# Training a RNN to recognize movie review sentiment

This was built following a tutorial in the wonderful book Machine Learning with PyTorch and Scikit-Learn by Raschka, Liu and Mirjalili (2022, Packt Publishing). In this notebook, we do the following:

1. Use the PyTorch library (https://pytorch.org/) to construct and train a recurrent neural network (RNN) on the IMDB dataset build in to torchtext.datasets : https://pytorch.org/text/stable/datasets.html#imdb
2. Deploy the trained model as an interactive web app using the Gradio library (https://gradio.app/).

Note that the Gradio app can be found by visiting my huggingface page: https://huggingface.co/spaces/etweedy/movie_review

First we import out libraries and set the gpu device if available.

In [2]:
%%capture
! pip install torchtext==0.13.0
! pip install torchdata==0.4.0

import torch
import torchdata
from torchtext.datasets import IMDB
from torch import nn

device = torch.device("cuda:0" if torch.cuda.is_available() else "cpu")

Import the data into training and validation Dataset items.  Each of these is a list of tuples of the form (sentiment,review), where the sentiment is either 'pos' or 'neg' and review is a string containing a review for a movie.  The review strings can contain HTML tags, as demonstrated below.

In [3]:
ds_train = list(IMDB(split='train'))
ds_val = list(IMDB(split='test'))

In [11]:
ds_train[0]

('neg',
 'I rented I AM CURIOUS-YELLOW from my video store because of all the controversy that surrounded it when it was first released in 1967. I also heard that at first it was seized by U.S. customs if it ever tried to enter this country, therefore being a fan of films considered "controversial" I really had to see this for myself.<br /><br />The plot is centered around a young Swedish drama student named Lena who wants to learn everything she can about life.

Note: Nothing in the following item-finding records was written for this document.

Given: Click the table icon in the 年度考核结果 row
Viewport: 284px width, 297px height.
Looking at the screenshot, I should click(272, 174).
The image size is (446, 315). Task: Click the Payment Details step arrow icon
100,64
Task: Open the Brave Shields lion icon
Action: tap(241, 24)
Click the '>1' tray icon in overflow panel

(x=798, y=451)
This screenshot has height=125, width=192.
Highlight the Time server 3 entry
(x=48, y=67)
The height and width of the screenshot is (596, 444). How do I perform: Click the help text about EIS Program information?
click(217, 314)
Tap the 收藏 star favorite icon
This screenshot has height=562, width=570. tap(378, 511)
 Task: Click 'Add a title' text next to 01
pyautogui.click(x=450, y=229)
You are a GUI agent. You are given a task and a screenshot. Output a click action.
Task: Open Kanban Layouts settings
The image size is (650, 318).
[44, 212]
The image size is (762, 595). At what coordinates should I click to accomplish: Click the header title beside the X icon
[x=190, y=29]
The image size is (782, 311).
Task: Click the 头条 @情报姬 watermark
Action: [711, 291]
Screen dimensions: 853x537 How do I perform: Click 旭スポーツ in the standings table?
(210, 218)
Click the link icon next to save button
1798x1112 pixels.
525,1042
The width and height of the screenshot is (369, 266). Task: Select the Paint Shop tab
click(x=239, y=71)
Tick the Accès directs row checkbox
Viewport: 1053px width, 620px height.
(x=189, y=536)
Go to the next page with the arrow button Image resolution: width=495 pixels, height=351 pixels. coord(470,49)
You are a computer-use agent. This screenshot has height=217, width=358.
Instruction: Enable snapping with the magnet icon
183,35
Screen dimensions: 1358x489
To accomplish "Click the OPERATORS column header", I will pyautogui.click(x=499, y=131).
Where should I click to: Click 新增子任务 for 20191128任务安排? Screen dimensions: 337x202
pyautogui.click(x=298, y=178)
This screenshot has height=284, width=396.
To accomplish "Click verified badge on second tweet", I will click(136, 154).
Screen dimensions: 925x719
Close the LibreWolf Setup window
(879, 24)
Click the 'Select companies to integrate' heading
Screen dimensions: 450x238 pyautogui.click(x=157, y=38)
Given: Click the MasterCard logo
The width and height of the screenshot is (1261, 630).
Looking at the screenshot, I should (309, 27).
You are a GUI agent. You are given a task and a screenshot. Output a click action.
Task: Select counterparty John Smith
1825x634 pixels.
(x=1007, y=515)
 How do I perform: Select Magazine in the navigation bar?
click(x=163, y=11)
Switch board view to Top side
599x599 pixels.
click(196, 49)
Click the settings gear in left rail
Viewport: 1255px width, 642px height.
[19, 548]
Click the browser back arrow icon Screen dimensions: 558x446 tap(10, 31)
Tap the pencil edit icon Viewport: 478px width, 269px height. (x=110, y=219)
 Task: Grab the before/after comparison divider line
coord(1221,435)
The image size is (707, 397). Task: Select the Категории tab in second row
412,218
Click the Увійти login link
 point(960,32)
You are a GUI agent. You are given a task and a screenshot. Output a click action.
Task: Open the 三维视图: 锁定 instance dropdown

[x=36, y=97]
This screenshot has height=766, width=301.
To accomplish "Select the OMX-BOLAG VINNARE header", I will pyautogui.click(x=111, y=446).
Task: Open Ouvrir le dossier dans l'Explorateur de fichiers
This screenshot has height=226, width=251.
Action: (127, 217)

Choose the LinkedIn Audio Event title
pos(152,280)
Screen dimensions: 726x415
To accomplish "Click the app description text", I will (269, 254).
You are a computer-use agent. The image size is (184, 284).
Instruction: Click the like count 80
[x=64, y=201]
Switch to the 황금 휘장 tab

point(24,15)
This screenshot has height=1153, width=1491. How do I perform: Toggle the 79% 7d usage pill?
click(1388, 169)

In particular she wants to focus her attentions to making some sort of documentary on what the average Swede thought about certain political issues such as the Vietnam War and race issues in the United States. In between asking politicians and ordinary denizens of Stockholm about their opinions on politics, she has sex with her drama teacher, classmates, and married men.<br /><br />What kills me about I AM CURIOUS-YELLOW is that 40 years ago, this was considered pornographic. Really, the sex and nudity scenes are few and far be

In [14]:
import re
from collections import Counter, OrderedDict

This tokenizer function does a few things:
1. Removes HTML tags, which are common in this dataset.
2. Finds any emoticons with eyes like : or ; or = , with or without a nose like -, and with mouth like ) or ( or P or D.
3. Removes any non-character symbols and joins on the standardized emoticons.
4. Splits into a list of token strings.

In [12]:
def tokenizer(text):
    text = re.sub('<[^>]*>','',text)
    emoticons = re.findall(
        '(?::|;|=)(?:-)?(?:\)|\(|D|P)',text.lower()
    )
    text = (re.sub('[\W]+',' ',text.lower())+' '.join(emoticons).replace('-',''))
    tokenized = text.split()
    return tokenized

We build a collections.Counter() container which keeps track of the unique words coming from the tokenized reviews in the training set, and the number of times each word appears among all reviews in the training set.  We see the size of the vocabulary is 75977 words.  We take a look at the token list for the final review from ds_train.

In [15]:
token_counts = Counter()
for label, line in ds_train:
    tokens = tokenizer(line)
    token_counts.update(tokens)

print('Vocab-size:',len(token_counts))

Vocab-size: 75977


In [18]:
ds_train[-1]

('pos',
 'The story centers around Barry McKenzie who must go to England if he wishes to claim his inheritance. Being about the grossest Aussie shearer ever to set foot outside this great Nation of ours there is something of a culture clash and much fun and games ensue. The songs of Barry McKenzie(Barry Crocker) are highlights.')

In [19]:
print(tokens)

['the', 'story', 'centers', 'around', 'barry', 'mckenzie', 'who', 'must', 'go', 'to', 'england', 'if', 'he', 'wishes', 'to', 'claim', 'his', 'inheritance', 'being', 'about', 'the', 'grossest', 'aussie', 'shearer', 'ever', 'to', 'set', 'foot', 'outside', 'this', 'great', 'nation', 'of', 'ours', 'there', 'is', 'something', 'of', 'a', 'culture', 'clash', 'and', 'much', 'fun', 'and', 'games', 'ensue', 'the', 'songs', 'of', 'barry', 'mckenzie', 'barry', 'crocker', 'are', 'highlights']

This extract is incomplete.